Thursday, February 18, 2010

Forever

I look upon you
Take your soul by desire
And stay forever

Wednesday, February 10, 2010

Chasing Dreams In The Night

Running from the image of you
chasing a dream so dark
it seems the light is escaping
leaping shadows
pass in front of my heart
making me doubt
the existence of dawn

because its been so long...
since I looked into honest eyes.

been so long...
since I've seen clear skies.

and its been so long...
since I felt your surprise.

when all love has ever been
was a clever disguise
for rage building inside
corrupting our hearts and minds
blinding us to the irony

of our catastrophe
the beauty and the mastery
of life's intricately woven tapestry
and fraying at the ends of my sanity

is my desire to be set free
from the demons that haunt me
images from a past that forgot me...

PLEASE GOD GET THEM OFF ME!

I just want to be...

...ALONE...

...alone...

All I hear are the echoes
of the dripping of memories
pooling and shifting...
draining....
into the very being of me...

whispers of clearing skies
whispers of love and giving
all my believing meaning
while I search beyond scars and seeing
that there is nothing here worth keeping
just forward moving leaving
needless junk in heaping
piles of tears, hopes, and bleeding...
Who needs them?
I stagger forward toward
a dim ray of light
while shadows pass
crossing my sight
head bent forward
I tread on dark night
never stumbling in my fight

...boxing shadows in my flight...
...away from you...
...while chasing my dreams in the night....

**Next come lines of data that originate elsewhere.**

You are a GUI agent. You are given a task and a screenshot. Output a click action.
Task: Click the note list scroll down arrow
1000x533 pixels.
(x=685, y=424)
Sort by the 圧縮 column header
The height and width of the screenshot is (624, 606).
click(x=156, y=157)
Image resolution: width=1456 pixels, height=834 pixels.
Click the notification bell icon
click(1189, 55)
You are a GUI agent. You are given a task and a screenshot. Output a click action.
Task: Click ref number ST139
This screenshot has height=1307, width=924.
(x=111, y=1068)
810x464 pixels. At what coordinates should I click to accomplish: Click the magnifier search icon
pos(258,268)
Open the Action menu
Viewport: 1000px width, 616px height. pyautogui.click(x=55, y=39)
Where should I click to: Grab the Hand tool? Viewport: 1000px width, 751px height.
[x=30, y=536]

Wednesday, February 3, 2010

...Draining...

I'm just a Virgo chaotic poet
devoted to my own words
that surged through the gateway
of my own mind unheard
by the pen that spilled ink...
I never really took the time to think
if these lines stink
or soared to new brinks...
I'm just trying to avoid shrinks
and drink to the harmonious vibes that blink
in and out of my mind then sink
to new depths I never thought my lines could reach
I push free speech to allow missteps and misspeaks
because I always found that perfection is boring
always ignoring the beauty of mystique
by lack of creative entropy
my lines like lives are always survived
by conniving wives
and I'm lucky to be alive with all this hype
lucky that you and I wasn't the right type
2 sets of chromosomes 9 months and one night
am I only here to walk through fire?
dance through your flames and smile
3rd degree burns only hurt awhile
compared to the acid in my throat the bile
from having to stare back at your lying smile...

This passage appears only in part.